# YOUR INSTRUCTIONS
Every line holding the word "computer" should be copied from the material.

# DATA FOR THIS TASK

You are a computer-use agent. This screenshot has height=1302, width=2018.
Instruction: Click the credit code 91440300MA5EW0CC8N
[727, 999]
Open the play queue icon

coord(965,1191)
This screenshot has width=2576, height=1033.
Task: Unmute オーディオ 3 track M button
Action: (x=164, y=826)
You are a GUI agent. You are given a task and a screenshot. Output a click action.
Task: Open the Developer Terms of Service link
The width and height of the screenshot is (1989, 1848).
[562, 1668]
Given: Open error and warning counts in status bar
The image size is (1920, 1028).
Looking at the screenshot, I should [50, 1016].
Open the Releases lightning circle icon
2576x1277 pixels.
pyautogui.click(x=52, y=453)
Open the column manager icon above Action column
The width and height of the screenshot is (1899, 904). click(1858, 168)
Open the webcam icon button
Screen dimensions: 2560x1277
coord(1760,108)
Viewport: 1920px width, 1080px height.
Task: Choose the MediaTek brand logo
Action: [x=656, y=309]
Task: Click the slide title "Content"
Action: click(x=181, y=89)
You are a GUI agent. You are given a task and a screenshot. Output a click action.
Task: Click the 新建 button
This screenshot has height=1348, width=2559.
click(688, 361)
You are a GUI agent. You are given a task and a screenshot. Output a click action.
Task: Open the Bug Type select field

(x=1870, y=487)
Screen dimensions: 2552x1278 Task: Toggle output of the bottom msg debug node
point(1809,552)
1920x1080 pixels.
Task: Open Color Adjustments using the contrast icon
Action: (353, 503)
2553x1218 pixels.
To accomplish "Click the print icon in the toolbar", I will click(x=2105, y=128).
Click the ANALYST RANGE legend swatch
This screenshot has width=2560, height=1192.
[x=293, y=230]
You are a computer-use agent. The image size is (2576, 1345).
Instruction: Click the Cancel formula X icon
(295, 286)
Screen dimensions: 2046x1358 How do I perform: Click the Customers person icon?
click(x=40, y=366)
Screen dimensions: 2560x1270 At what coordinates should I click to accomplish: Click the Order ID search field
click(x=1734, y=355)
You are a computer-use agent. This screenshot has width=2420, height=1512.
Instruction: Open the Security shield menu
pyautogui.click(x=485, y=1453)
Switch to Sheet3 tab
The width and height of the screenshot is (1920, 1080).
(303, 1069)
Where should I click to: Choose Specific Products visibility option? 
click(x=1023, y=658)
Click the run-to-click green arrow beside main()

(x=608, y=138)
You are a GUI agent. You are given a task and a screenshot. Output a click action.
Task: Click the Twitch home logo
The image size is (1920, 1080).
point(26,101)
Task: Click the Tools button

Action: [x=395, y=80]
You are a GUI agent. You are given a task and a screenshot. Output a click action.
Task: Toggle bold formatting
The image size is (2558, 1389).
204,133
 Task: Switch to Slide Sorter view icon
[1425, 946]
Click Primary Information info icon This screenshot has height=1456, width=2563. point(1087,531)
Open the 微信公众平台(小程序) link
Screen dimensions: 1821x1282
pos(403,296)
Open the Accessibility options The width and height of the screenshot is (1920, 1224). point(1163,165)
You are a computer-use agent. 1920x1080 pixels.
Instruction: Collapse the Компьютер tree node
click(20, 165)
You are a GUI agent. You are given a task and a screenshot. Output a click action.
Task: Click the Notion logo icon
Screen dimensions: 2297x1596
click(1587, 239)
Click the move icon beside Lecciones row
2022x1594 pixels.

# SOLUTION TO THE PROBLEM
You are a computer-use agent. This screenshot has height=1302, width=2018.
You are a computer-use agent. The image size is (2576, 1345).
You are a computer-use agent. This screenshot has width=2420, height=1512.
You are a computer-use agent. 1920x1080 pixels.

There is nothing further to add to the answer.